▶ Material supplied
======

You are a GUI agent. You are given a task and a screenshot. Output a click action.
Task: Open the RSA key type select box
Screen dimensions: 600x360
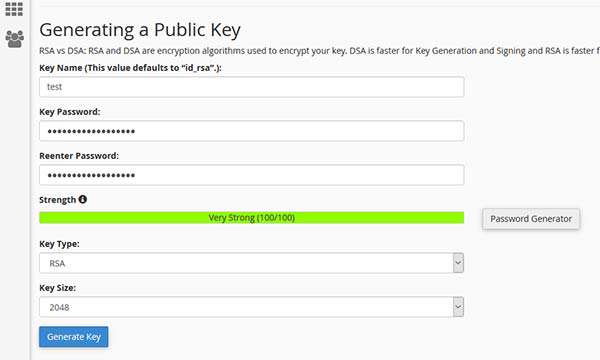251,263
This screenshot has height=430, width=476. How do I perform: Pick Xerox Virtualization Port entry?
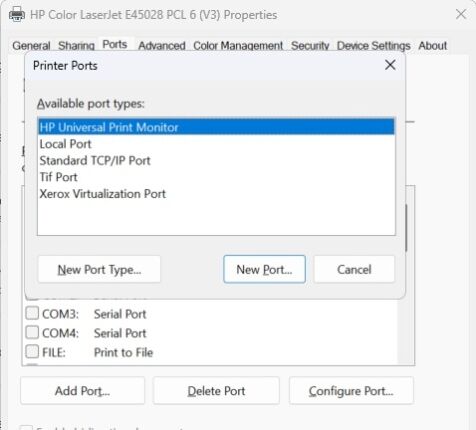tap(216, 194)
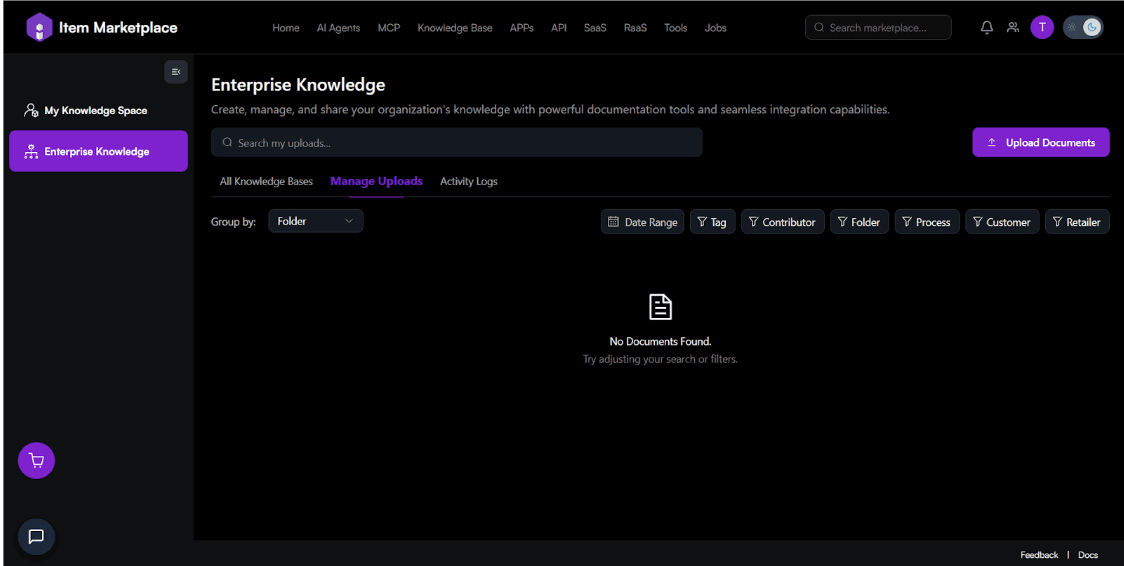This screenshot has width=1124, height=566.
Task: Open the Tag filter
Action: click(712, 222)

======

▶ Required action
An exact reproduction of all the records is required, with no pictures included.

▶ Expected answer
You are a GUI agent. You are given a task and a screenshot. Output a click action.
Task: Open the RSA key type select box
Screen dimensions: 600x360
251,263
This screenshot has height=430, width=476. How do I perform: Pick Xerox Virtualization Port entry?
tap(216, 194)
This screenshot has width=1124, height=566.
Task: Open the Tag filter
Action: click(712, 222)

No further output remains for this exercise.